### Work instructions
Write out the blog text again from the words "Student: Yes it" through "from other institutions.", putting "AAU" wherever "Association of American Universities" appears.

### Document extract
Monday, June 05, 2006

The Funniest Computer Science Joke Ever

My kids watched one of the Disney Channel sitcoms and I caught the following exchange:
Teacher: Do you want to hear the funniest computer science joke ever?
Student: Sure
Customer: My computer crashes every time I press enter.
Tech Guy: So don't press enter.
Teacher: Now wasn't that the funniest computer science joke ever?
Student: Yes it was.
Not so funny. But also nothing to do with computer science. No wonder my kids sometimes think I fix computers for a living.

Sunday, June 04, 2006

The May 1 Deadline

In 1964 the Association of American Universities passed the following resolution setting a May 1 deadline for hiring away faculty from other institutions.
The sharp increase in the demand for teacher-scholars of high talent arising from our growing national needs in both instruction and research is now pressing against a limited supply of such talent in many disciplines. To assure the highest possible effect in each university in producing high talent to meet future national needs, sound and orderly planning will be required. When late and sudden, induced departures of personnel assigned to provide instruction to lead in research in one institution may well do more to impair the effectiveness of that institution than is justified by the gain to the institution extending the offer. This is particularly true at the level of tenure appointments where the institution has declared its willingness to undertake a continuing obligation and where there are most likely to be continuing obligations by the faculty member to graduate students and colleagues.

Therefore we consider it incumbent upon the administrations of both the prospective and current institutions of employment to call the attention of the individual faculty member to these obligations when employment changes, not accepted before May 1 for the immediately ensuing academic year, are under consideration. We believe that a responsible approach for both the institutions and the faculty members would be to consider offers made or pending on May 1, or thereafter, to be effective normally only after the intervention of an academic year.

In practice we are strongly discouraged from making such offers after May 1 but if say Harvard wants to hire away a professor from Yale after May 1 for the following academic year, the provost of Harvard makes a request to the provost of Yale and such requests are almost always granted.

Most fields finish up hiring early in the spring and the May 1 deadline reasonably blocks some last minute shuffles. But as the computer science hiring season often goes into June and junior and senior hires often compete for the same slot the May 1 deadline can create havoc in the CS recruiting process.

### Supplied data
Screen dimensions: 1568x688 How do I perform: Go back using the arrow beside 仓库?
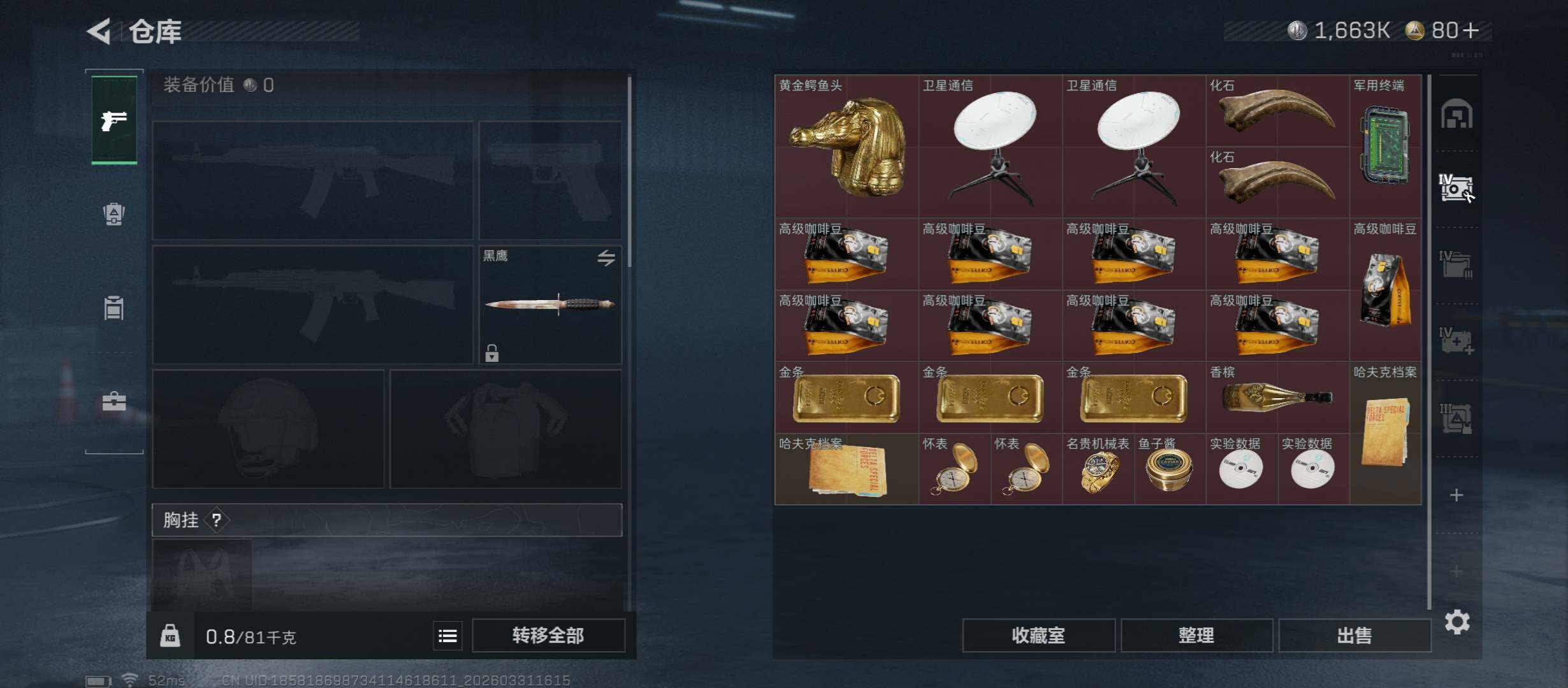tap(99, 31)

### Written solution
Student: Yes it was.
Not so funny. But also nothing to do with computer science. No wonder my kids sometimes think I fix computers for a living.

Sunday, June 04, 2006

The May 1 Deadline

In 1964 the AAU passed the following resolution setting a May 1 deadline for hiring away faculty from other institutions.